Cleft Foot | Diagnosis & Treatments

How is cleft foot diagnosed?

Cleft foot develops during fetal development — when the bones of the foot are forming. The condition can sometimes be detected on a routine prenatal ultrasound. After the baby is born, the deformity is visible.

Details of the diagnosis are usually confirmed through a physical exam and x-rays. Your child’s doctor will closely evaluate every anatomic structure of your child’s foot, determining what is present or absent, normal or abnormal. The doctor will carefully assess the specifics of the soft tissue of your child’s foot, including ligaments, blood vessels, nerves and muscles.

If your child is diagnosed with a cleft foot, their doctor will check for other associated deformities or syndromes.

How is cleft foot treated?

Not all children need surgery for a cleft foot — it may not be necessary if your child has good use of their foot and the deformity is not too severe. However, if your child's foot has significant functional or cosmetic problems, their doctor may recommend surgery.

Surgeons will perform surgery early in a child's life if the cleft foot's deformities are progressive (will worsen over time) — such as syndactyly (joining) between the toes, or transverse bones between the digits.
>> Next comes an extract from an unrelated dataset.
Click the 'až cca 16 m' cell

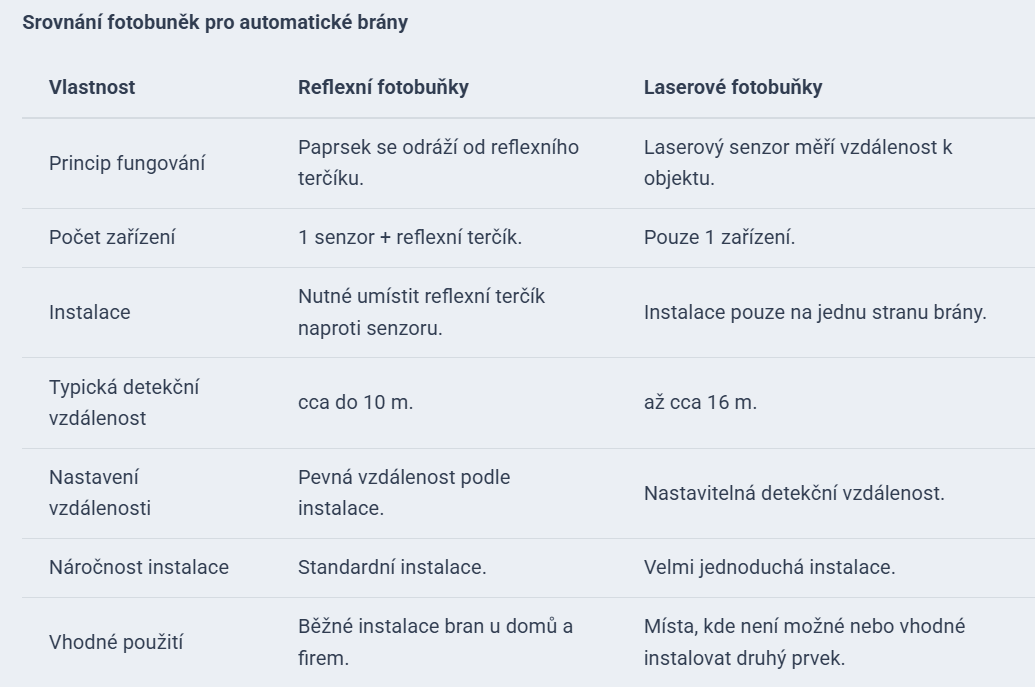(700, 402)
If the cleft foot doesn't have progressive deformities, surgery can take place when the child is 1 or 2 years old.

If surgery is needed to repair a cleft foot, surgeons have many different approaches available. The timing and sequence of procedures will vary from child to child, but in general, the first procedure is usually done when, or after, a child is 1 or 2 years old — old enough to tolerate anesthesia and surgery well.

In general, the goals of surgery are:

  • close the cleft and make sure your child can use his foot effectively
  • reorganize the skin and soft tissue
  • stabilize or transfer the bones of the foot

Caring for your child after surgery and into childhood

For about four to six weeks after surgery, your baby will be in a cast stabilized by pins. After this period, the doctor can remove the cast and pins in the office setting without sedation.

For several weeks, your child will wear a splint to bed to maintain alignment and help with scar reduction. She'll receive occupational therapy until she achieves supple active motion and developmentally appropriate use of their foot, during which time the doctor will monitor their progress monthly. The doctor will then follow them yearly until they stops growing (reaches skeletal maturity).

What is the long-term outlook?

The quality of the reconstruction of your child's foot depends to a large extent on how severe the original malformation was. As a result of surgery, you can expect that she will have a functional foot and an improvement in the foot's appearance. The alignment of the toes should also improve.

As your child grows, some gaps and deformities that were reconstructed by their original surgery can recur. In these cases, additional procedures may be needed.